Apart from raising revenue, curbing ‘risky’ behaviour is one of the express purposes of the tax, but many buy-side organisations fear becoming unintended victims. An FTT’s ability to limit HFT is far from guaranteed: no-longer-profitable strategies can be adjusted to avoid a blanket tax; better to use a combination of better regulation and incentives to change market behaviour. As it stands, value investors who have essentially done nothing wrong in the eyes of the EC could be the ones incurring the costs, while HFT firms remain unscathed.
As representatives of the buy-side, UK trade body the Investment Management Association (IMA) believes far from removing incentives for “speculation”, an FTT would simply be a tax on the savings of ordinary people. The IMA explains that if an FTT were to be imposed on the transactions made in buy-side funds – such as mutual funds and pension schemes – it would be the direct and indirect investors in these funds who would bear the costs. This would include the broad mass of savers and those in occupational pension schemes, who as taxpayers have already contributed to the stabilisation of financial markets and who do not perform the types of trading activities that the EC is claiming an FTT would curb.
The International Monetary Fund, in a paper released in June 2010 titled ‘A fair and substantial contribution by the financial sector’, agreed. “[An FTT’s] real burden may fall largely on final consumers rather than, as often seems to be supposed, earning in the financial sector,” the IMF said.
So, in voting terms, it’s a resounding ‘against’ from the buy-side community?
In principal, some buy-siders are not against a Tobin tax, but they believe it would be irresponsible to implement it in the present economic climate and in the way the EC has proposed. They argue that the banking sector is not robust enough to cope with an FTT and there is no doubt in their minds that it would severely hamper London’s – if not Europe’s – prowess as a leading financial region.

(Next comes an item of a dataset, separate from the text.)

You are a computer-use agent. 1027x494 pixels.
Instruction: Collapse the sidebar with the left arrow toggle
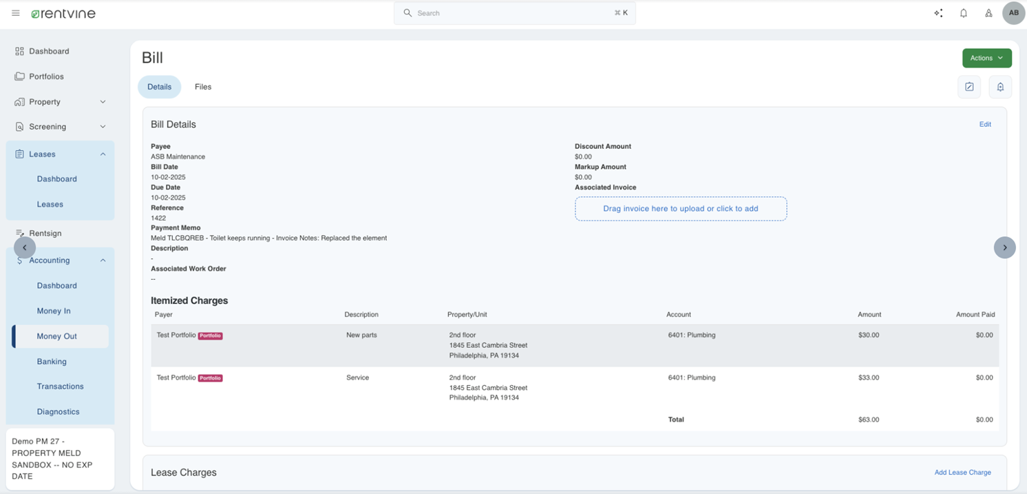point(24,247)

An FTT may damage profitability, but if it makes the world a safer place, it could be a price worth paying. However, taxing financial trading must be global to prevent the possibility of market participants relocating to more conducive jurisdictions. Doubts abound whether Asia – and particularly China – would ever comply with global regulation, let alone the United States. As long as it remains Europe-only, an FTT might cost buy-siders more than just higher transaction fees.